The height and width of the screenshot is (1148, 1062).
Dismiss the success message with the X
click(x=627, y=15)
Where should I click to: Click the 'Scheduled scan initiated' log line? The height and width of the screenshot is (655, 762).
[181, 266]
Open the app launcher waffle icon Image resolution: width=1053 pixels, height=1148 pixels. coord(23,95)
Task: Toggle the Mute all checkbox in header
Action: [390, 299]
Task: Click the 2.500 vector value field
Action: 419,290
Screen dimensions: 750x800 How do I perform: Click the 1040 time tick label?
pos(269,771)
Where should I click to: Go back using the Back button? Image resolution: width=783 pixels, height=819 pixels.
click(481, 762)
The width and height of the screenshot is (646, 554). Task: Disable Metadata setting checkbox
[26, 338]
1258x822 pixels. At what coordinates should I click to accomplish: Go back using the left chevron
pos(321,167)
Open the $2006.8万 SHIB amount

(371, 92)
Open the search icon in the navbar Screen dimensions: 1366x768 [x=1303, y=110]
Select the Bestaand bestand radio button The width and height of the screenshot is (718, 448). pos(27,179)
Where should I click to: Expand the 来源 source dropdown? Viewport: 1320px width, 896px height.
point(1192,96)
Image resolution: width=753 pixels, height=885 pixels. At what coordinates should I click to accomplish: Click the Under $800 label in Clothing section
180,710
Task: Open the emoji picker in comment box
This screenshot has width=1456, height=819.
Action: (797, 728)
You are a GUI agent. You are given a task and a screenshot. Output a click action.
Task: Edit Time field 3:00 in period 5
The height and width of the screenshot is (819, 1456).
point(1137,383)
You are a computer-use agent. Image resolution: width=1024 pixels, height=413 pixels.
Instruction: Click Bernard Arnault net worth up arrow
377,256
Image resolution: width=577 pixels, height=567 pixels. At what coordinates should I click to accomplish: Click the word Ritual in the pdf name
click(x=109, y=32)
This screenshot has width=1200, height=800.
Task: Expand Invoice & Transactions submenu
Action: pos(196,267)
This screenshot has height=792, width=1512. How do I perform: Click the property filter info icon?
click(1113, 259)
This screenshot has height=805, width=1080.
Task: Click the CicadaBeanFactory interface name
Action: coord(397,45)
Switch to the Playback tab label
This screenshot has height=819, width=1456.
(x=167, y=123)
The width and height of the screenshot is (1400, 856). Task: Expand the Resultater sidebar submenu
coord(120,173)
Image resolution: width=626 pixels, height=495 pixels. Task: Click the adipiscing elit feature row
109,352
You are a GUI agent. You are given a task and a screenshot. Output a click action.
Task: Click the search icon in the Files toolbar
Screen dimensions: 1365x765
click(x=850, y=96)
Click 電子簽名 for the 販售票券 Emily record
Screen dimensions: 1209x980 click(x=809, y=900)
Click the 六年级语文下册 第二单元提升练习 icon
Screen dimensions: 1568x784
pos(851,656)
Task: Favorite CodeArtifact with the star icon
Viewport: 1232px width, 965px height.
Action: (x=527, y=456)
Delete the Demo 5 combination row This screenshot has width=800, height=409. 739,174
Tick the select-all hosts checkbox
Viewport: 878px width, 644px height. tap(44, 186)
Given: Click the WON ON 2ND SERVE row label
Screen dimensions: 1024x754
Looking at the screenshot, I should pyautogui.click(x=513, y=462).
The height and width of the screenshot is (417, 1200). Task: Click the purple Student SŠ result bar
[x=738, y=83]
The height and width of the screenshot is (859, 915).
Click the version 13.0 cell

- **SHORT EXERCISE**:
List each line of the items above that contains the word "Open". Case counts, so a different capitalization is not a match.

- **RESPONSE TO THE TASK**:
Open the app launcher waffle icon Image resolution: width=1053 pixels, height=1148 pixels. coord(23,95)
Open the $2006.8万 SHIB amount
Open the search icon in the navbar Screen dimensions: 1366x768 [x=1303, y=110]
Task: Open the emoji picker in comment box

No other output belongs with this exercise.